Ну, родители мои простые люди, и это такой есть термин, да. То есть мама работала на ткацкой фабрике одно время, потом ушла в декрет и стала домохозяйкой, когда я родился. Я родился в преддверии большой войны, в декабре 1940 года, то есть когда началась война, мне уже было пол... полгода. Вот. А папа тоже из такой смоленской деревни, который в Москву приехал в 26-м году, встал на биржу труда и потом стал рабочим, и дослужился до мастера цеха Дорогомиловского химического завода, который на Бережковской набережной, известный такой завод.
Но мама из Питера по происхождению, скажем, из Ленинграда, тогда из Петербурга, вот. И ее семья — большая семья: три сестры, четыре брата, и мой дедушка по маме был владелец маленькой конюшни... как они назывались... ломовых лошадей, да, то есть которые грузы возят. Поэтому, когда была революция, конечно, раскулачили, сослали под Питер, отобрали все. А он опять там завел какую-то живность, коров там и так далее.
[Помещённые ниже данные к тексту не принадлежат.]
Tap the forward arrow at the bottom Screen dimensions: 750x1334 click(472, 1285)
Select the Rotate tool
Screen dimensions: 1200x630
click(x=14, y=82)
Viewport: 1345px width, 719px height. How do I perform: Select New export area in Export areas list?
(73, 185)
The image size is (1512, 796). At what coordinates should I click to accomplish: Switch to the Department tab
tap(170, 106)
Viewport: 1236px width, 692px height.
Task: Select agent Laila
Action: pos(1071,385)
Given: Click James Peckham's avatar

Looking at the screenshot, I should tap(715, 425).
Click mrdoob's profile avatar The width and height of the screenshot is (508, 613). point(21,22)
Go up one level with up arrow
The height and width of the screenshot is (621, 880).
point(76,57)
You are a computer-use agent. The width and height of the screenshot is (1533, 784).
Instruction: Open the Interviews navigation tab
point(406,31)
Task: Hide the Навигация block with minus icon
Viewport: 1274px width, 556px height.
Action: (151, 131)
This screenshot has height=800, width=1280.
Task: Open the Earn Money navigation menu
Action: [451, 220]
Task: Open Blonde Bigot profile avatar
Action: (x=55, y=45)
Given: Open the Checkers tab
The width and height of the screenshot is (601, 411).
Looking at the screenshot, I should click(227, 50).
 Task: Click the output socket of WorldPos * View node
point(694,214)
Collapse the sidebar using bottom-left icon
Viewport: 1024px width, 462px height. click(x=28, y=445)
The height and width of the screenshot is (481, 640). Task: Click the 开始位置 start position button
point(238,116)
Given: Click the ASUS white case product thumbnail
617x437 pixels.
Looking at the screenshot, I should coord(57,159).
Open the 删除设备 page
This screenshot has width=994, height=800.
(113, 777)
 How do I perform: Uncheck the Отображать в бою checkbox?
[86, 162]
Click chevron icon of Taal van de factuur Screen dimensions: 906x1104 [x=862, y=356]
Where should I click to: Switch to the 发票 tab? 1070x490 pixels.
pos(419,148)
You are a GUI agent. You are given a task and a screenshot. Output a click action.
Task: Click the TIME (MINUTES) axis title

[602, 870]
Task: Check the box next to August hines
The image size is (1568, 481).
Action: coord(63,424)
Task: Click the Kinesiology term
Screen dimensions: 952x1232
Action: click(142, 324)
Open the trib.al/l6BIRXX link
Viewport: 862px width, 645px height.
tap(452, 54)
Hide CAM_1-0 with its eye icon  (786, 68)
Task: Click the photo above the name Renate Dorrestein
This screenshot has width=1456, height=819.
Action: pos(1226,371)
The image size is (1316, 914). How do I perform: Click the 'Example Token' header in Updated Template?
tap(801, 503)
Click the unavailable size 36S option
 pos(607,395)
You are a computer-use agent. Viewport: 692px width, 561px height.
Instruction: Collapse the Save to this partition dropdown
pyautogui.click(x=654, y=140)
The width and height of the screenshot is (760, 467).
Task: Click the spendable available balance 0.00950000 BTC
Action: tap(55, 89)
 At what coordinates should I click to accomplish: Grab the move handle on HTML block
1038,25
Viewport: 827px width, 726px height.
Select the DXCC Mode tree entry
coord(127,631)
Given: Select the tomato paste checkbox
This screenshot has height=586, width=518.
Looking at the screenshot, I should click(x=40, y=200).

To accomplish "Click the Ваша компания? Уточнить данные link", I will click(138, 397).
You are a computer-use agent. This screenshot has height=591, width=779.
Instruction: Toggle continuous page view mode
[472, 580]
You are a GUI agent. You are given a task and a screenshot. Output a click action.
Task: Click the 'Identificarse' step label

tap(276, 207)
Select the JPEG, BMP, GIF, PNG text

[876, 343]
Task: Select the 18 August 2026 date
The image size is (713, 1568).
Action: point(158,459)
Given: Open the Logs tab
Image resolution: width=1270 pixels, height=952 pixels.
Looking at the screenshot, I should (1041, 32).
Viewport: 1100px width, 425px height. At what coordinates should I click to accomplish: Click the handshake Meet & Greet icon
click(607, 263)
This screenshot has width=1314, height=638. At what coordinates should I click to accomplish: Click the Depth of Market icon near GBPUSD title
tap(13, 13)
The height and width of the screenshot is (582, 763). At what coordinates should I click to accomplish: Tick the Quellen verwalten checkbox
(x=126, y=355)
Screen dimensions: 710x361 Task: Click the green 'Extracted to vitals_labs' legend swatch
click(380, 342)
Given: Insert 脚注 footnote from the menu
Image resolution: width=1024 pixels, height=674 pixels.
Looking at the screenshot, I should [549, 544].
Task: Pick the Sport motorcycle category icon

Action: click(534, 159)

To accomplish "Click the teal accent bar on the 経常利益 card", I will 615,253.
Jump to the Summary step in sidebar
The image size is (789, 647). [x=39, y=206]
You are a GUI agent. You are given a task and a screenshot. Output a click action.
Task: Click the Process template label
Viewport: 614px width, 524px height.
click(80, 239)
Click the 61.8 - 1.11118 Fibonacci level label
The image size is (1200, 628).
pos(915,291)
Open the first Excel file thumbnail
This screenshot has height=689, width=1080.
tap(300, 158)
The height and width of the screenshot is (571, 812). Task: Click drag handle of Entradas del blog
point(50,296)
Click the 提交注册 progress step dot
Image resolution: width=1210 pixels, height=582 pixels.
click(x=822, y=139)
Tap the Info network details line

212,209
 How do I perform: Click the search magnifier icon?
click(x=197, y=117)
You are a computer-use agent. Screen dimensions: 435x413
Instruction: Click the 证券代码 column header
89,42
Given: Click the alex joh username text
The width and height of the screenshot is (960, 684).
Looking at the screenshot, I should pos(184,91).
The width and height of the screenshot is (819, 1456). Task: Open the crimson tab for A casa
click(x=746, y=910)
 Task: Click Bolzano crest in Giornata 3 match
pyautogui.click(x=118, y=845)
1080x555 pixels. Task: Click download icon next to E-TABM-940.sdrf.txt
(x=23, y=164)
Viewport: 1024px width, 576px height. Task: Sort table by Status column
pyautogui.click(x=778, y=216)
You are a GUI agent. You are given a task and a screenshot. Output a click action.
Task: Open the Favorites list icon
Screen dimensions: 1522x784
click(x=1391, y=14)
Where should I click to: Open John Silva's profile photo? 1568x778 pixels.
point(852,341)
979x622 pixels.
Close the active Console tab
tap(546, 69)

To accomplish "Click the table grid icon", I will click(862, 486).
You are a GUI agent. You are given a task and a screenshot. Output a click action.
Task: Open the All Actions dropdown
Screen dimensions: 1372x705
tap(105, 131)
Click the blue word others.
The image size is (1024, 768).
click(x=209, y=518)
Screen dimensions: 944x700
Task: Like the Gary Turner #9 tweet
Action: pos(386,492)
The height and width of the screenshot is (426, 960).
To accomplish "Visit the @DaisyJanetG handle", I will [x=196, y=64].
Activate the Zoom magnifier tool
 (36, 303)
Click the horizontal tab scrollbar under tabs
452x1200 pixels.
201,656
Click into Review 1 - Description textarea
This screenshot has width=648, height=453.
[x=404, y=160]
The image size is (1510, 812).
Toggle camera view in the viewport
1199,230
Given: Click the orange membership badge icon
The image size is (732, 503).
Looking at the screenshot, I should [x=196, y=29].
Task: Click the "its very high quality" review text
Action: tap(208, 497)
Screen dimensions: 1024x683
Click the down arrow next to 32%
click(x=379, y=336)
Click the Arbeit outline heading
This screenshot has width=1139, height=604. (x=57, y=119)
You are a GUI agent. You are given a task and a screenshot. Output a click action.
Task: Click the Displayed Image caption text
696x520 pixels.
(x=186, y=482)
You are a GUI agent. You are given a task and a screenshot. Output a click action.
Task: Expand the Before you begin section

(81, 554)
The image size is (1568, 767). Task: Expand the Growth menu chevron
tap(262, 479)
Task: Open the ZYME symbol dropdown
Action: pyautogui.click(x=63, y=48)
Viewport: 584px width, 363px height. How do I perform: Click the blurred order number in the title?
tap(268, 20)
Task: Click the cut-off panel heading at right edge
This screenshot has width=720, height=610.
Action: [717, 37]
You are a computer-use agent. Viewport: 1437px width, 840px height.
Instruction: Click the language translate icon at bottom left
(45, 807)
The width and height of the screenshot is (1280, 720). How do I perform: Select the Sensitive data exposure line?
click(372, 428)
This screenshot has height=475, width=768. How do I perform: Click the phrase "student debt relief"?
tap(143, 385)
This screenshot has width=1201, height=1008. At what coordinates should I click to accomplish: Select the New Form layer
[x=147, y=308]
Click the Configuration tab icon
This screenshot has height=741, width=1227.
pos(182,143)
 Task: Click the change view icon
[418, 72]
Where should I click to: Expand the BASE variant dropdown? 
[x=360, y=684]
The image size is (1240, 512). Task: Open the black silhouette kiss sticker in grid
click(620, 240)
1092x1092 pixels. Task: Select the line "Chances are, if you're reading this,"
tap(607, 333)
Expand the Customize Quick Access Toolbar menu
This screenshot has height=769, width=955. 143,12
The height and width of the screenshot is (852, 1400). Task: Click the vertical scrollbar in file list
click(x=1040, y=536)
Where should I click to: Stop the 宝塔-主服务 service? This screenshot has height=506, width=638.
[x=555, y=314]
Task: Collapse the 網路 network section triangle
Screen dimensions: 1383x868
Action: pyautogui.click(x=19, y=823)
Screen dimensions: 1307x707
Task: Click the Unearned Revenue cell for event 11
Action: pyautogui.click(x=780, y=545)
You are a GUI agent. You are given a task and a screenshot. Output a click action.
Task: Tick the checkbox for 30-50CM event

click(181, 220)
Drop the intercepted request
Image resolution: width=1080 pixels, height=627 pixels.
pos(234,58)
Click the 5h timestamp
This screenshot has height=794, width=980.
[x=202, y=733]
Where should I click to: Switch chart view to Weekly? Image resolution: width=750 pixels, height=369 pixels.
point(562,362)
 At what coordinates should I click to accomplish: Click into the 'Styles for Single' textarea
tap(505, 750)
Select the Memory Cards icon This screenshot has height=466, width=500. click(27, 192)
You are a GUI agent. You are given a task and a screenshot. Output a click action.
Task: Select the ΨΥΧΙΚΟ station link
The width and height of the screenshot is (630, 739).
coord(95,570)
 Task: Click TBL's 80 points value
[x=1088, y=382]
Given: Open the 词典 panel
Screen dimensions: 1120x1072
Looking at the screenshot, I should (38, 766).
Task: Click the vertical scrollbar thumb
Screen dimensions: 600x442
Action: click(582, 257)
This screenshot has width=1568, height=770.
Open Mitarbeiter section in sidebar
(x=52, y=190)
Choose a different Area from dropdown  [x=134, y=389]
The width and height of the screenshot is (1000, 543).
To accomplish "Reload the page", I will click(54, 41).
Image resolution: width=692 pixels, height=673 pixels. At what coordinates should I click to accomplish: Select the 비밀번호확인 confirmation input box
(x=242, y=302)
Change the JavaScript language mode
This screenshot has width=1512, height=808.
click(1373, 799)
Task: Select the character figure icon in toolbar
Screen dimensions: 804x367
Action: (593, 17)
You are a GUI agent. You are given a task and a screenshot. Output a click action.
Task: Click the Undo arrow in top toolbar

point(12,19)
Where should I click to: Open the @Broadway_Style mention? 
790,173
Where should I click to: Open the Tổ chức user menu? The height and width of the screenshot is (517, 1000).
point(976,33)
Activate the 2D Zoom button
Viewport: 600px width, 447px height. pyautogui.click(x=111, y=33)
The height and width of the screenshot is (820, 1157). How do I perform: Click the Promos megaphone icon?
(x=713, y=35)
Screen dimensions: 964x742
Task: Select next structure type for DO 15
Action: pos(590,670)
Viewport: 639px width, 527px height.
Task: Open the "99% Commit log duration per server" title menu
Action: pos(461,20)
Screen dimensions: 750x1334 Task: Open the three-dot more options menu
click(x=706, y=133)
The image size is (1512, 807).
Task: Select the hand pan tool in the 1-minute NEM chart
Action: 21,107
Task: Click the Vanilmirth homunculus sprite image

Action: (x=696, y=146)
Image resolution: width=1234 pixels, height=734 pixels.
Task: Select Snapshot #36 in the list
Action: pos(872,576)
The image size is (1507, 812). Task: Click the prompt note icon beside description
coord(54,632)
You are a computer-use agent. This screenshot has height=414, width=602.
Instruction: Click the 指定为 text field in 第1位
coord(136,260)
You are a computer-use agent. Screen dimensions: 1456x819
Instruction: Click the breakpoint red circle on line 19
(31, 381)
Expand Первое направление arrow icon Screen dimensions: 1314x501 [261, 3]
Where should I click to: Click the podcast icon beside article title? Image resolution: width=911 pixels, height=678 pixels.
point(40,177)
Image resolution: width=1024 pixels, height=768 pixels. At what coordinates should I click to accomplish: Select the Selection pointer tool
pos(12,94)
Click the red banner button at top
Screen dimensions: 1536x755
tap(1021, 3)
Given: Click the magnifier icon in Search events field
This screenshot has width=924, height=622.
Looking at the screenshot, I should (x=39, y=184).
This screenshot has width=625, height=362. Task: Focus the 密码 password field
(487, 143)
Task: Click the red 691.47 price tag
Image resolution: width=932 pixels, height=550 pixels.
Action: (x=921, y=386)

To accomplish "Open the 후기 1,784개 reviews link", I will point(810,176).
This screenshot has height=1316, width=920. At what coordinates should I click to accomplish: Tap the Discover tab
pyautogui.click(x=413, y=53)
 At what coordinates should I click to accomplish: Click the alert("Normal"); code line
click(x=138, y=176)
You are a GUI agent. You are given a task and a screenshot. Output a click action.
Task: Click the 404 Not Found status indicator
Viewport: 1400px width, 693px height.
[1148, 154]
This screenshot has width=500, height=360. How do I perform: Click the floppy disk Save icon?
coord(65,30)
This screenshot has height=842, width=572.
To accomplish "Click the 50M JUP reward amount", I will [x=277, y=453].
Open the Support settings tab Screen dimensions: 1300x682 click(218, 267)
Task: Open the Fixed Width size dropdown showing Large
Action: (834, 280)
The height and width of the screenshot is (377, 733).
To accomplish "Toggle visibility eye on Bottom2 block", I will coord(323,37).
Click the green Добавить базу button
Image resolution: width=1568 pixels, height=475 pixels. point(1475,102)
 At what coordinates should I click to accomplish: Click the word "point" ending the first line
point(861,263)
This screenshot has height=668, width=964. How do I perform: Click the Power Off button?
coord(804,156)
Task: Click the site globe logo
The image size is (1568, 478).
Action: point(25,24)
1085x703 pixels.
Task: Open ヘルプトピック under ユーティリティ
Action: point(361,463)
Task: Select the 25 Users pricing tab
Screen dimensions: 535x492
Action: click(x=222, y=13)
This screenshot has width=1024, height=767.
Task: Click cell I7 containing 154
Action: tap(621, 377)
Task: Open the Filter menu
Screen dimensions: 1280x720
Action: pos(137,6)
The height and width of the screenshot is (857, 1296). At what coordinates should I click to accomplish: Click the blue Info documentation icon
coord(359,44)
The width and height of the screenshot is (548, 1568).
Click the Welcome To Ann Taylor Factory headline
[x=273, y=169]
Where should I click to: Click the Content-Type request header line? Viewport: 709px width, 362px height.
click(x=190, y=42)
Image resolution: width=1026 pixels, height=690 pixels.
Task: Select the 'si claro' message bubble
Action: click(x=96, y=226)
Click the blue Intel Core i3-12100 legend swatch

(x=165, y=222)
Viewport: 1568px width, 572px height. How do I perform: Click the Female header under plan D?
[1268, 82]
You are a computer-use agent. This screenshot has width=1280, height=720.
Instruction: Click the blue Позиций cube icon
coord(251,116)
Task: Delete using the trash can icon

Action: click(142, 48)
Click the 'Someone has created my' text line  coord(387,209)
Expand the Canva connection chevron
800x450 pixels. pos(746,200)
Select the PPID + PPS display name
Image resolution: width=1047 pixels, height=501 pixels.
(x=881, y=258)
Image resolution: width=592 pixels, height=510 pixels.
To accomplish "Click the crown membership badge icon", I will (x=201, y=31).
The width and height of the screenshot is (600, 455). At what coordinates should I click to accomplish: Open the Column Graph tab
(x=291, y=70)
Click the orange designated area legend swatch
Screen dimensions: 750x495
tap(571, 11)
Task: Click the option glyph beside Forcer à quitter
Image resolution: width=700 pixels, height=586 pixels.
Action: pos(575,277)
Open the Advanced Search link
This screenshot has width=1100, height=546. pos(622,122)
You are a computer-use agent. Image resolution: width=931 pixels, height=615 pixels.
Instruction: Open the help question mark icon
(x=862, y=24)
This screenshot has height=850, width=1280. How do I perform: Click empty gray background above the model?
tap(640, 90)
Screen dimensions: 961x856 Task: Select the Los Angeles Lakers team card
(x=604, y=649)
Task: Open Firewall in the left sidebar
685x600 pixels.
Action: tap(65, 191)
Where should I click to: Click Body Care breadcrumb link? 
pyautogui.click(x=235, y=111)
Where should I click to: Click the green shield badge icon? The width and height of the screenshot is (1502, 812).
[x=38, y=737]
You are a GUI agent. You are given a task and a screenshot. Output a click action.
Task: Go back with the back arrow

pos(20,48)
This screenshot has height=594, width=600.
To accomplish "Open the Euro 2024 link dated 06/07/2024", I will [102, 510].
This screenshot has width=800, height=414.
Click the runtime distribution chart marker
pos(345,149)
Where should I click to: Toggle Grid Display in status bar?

Тогда они уехали в... в Смоленскую... в Калужскую область и там опять стали крестьянствовать уже. И опять чего-то там завели многое. И вот там они встретились с мамой. И образовалась моя будущая семья. Но я просто говорю, что вот эти корни людей русских, которые что-то умели делать, в том числе маленький бизнес, значит, их как-то трудно истребить, потому что вот выяснялось, что его потом сослали на Урал, а его сыновья, там двое сыновей, вернулись все-таки в Пи... в Петербург, уже продолжили дело. Вот. Но интересно, что они боялись, и мама писала, где она родилась, в той деревне, где они с отцом познакомились, хотя она была питерская, но тогда как бы боялись, зачем это вот ворошить. Ну, это такая... такой штришок. Поэтому вот с 26-го года мой папа и моя мать в Москве, москвичи. Так что я уже коренной москвич, вот. Родился я тоже — известный всем роддом имени Грауэрмана, на Новом Арбате. И учился в гимназии, на которой висит доска, где учились, по-моему, Ширвиндт и другие, это бывшая 110-я школа, Мерзлов... в Мерзляковском переулке, где сейчас ЦМШ, Центральная музыкальная школа. Так что вот я оттуда. Вот.  Потому что я жил с 26-го года, вот они переехали, на Скатертном переулке, это в районе вот этой Поварской улицы, то что называлось район Царской кухни, если вы знаете переулки около Никитской — Поварская, Хлебный, Ножовый, Медвежий, Скатертный, вот все вот это. Это вот история старой Москвы. Вот я оттуда. 

 

- Почему вы решили поступать в МФТИ?

Короче говоря, я бредил техникой и думал: то ли МАИ, то ли МАДИ, вот что-то автомобильное. И вдруг я встречаю, уже в 58-м году, когда мы кончили школу, сокурсника, который говорит: «Пойдем с тобой в МФТИ, в физтех». Я говорю: «Что это такое?» — «Такой секретный институт, под Москвой, там ракеты...» В это время уже запустили первый спутник, Гагарина еще не было, 57-й год, спутник запустили. Вот. Ракетами уже все бредили, ну, особенно технические образованные мальчики, вот. И он говорит... Я говорю: «Я вот туда-то...» Он говорит: «Так везде с 1 августа, а на физтехе с 1 июля. Провалишься — ну, пойдешь в свой МАИ там и так далее». И я пошел туда сдавать. Это отдельная история, но, значит, сдал и попал по количеству необходимых баллов практически, ну, как говорят, на бровях, да.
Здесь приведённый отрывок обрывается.